Not everyone is thrilled about the shift. While some doctors are satisfied the change will mean they are better distinguished from physician associates (PAs) – and the BMA gushes that the move brings the UK closer to ‘international terminology’ – a number of medics have snubbed the name change. ‘It’s a bit Americanised’, one doctor told The Spectator, while another remarked: ‘”Resident doctors” is an Americanism that is old and wrongly implies that we’re going back to the old days when doctors lived in the hospital almost permanently.’ One senior practitioner implied the move was merely a window-dressing technique, adding: ‘In training circles we had dispensed with the term “junior doctors” years ago. We referred to them as trainees or “doctors in training”, which is what the GMC also use.’

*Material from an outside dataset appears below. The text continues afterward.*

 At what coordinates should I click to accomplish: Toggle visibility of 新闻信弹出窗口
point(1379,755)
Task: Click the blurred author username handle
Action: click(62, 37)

More cynical types have suggested the announcement is simply an exercise in smoke and mirrors by the doctors’ union, which is facing backlash both from the vocal majority who did not vote in favour of the pay deal and members who feel the strike action has gone too far. Despite the tough talk from Dr Trivedi on Tuesday, it seems the BMA leadership is struggling to keep its membership on side and momentum up. Only 69 per cent of eligible union members took part in the vote, and despite threats about future strikes, there is a growing feeling that the union may not be able to get another mandate for industrial action for some time.
On the other side of the debate sit those who feel the union caved too soon. A ‘Doctors UK’ Reddit thread on the pay result was quick to fill with criticism from the self-titled ‘34 per cent’. ‘Well, at least my decision to leave the NHS is now much easier to make’, one user wrote, while someone else fumed: ‘Is it any surprise UK medicine is a complete shambles when a majority of doctors roll over when the government throws them a bone?’ Another simply commented on the industrial action coming to an end: ‘Depressing.’ It would appear that, even with their pay deal confirmed and a name change approved, the doctors’ union still isn’t satisfied quite yet.